In his 29 months as leader he has regained control of the party, largely sidelined the hard left and eliminated the most salient reasons for not voting Labour, but now he must offer a compelling reason for doing so.

[See also: How the pound has plummeted against the dollar]

He needs to make the case that Labour is the party of fiscal responsibility, and the Conservatives are the ones plundering the magic money tree. He needs to portray Labour as the party that will defend the NHS and other public services, and the Tories as the ones destroying them. He needs to establish Labour as a party that will pursue economic growth without destroying British values in the process, and that greater investment in training and education is a much better way to achieve it than the ephemeral sugar rush of tax cuts. He needs to position Labour as the party that will work constructively with the EU, restore the “special relationship” with the US, and seek to hold the United Kingdom together.

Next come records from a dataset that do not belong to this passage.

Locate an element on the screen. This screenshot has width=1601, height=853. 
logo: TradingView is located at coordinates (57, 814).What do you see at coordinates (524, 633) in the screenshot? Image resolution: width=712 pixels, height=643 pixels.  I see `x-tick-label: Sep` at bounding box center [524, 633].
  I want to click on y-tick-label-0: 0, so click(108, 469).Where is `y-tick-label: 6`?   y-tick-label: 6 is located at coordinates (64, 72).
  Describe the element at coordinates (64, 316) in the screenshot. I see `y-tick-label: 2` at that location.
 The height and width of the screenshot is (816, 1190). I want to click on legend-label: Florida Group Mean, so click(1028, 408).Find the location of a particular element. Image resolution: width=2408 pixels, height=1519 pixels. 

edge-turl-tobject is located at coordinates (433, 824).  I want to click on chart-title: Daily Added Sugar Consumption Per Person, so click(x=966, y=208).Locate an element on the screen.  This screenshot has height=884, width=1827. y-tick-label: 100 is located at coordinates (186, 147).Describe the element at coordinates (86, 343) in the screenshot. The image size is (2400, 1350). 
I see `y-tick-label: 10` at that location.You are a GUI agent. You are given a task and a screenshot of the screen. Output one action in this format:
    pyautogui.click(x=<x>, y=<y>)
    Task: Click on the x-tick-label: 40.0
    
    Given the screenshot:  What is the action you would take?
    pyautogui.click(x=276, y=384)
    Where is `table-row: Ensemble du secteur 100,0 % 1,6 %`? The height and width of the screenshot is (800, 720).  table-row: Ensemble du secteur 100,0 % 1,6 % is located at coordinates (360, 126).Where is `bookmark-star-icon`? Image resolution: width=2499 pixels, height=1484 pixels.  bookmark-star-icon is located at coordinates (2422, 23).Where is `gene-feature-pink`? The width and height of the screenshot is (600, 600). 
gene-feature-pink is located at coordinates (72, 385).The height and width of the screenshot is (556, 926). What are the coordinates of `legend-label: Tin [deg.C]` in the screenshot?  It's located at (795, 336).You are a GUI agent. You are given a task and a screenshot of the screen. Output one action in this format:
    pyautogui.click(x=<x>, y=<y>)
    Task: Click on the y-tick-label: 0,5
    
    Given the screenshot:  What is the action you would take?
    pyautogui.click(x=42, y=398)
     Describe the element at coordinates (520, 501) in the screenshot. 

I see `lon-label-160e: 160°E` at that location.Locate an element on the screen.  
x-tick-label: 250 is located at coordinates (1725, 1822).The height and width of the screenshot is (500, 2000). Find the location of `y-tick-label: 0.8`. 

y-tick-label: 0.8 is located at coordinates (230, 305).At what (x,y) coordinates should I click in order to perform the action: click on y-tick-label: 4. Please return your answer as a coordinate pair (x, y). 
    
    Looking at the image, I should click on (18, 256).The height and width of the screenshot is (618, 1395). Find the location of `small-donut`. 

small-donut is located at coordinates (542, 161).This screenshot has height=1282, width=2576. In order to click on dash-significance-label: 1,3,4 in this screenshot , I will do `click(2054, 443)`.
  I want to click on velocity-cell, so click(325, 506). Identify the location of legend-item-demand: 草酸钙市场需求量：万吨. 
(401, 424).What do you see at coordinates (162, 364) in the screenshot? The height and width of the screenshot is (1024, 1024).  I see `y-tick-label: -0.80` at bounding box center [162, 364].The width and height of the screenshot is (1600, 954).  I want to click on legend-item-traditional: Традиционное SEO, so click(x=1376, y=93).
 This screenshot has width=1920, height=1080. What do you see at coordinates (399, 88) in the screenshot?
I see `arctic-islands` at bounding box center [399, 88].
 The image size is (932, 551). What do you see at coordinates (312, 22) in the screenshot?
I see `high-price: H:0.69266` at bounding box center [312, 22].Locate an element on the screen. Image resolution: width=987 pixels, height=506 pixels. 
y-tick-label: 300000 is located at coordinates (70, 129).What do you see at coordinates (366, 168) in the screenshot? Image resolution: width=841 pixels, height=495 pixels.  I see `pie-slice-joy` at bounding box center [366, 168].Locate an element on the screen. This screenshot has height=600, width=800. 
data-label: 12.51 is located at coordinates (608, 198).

More than that, Starmer must – in this age of short attention spans – condense the thrust of Labour’s policies into a single, catchy slogan. The 2016 Brexit referendum was lost because the Leave campaign’s bumper sticker (“Take back control”) was so much more resonant than the Remain campaign’s, which boiled down to “the EU is flawed, but we’re better off in than out”. I’m not sure Labour’s conference slogan in Liverpool this week – A fairer, greener future – quite fits the bill.

As Starmer prepares to address his party and the nation he has, unusually, the wind behind him. Polls suggest the public now considers expenditure on health, education and social benefits to be much more important than tax cuts. In some areas – notably water quality – it wants more regulation, not less. The Labour leader’s call for a further windfall tax on energy companies to finance the energy price cap is much more popular than the Tories’ borrowing binge.

The Conservatives have done their level best to revive their image as the party of the rich and are, for once, markedly more divided than Labour (though Andy Burnham should put the party’s interest above his own ambition and, just for once, shut up). The culture wars – an electoral liability for Labour – have for the moment been sidelined by the economic crisis. Starmer is no longer eclipsed by Johnson’s ebullience and dominant personality. Indeed, in his tribute to the late Queen he expressed the nation’s sorrow far more eloquently than Truss.

But he faces obvious dangers, too. For all their travails and internal tumult, the Conservatives only trail Labour in the polls by a relatively slender deficit. Moreover Truss and Kwarteng have a plan, a narrative, a sense of purpose and direction that has a superficial plausibility, and they are being hailed by the right-wing press for their firm, decisive leadership.

Starmer must rise to the challenge in Liverpool today. The stage will for once be his and his alone. He must deliver the speech of a lifetime. He must unveil a coherent, compelling, joined-up vision of his own and start building real momentum ahead of an election that Truss could call as early as next year.

He must not only condemn the Conservatives for the immense destruction they have inflicted on this once-proud country, but persuade a still-dubious electorate that he and Labour could do far, far better.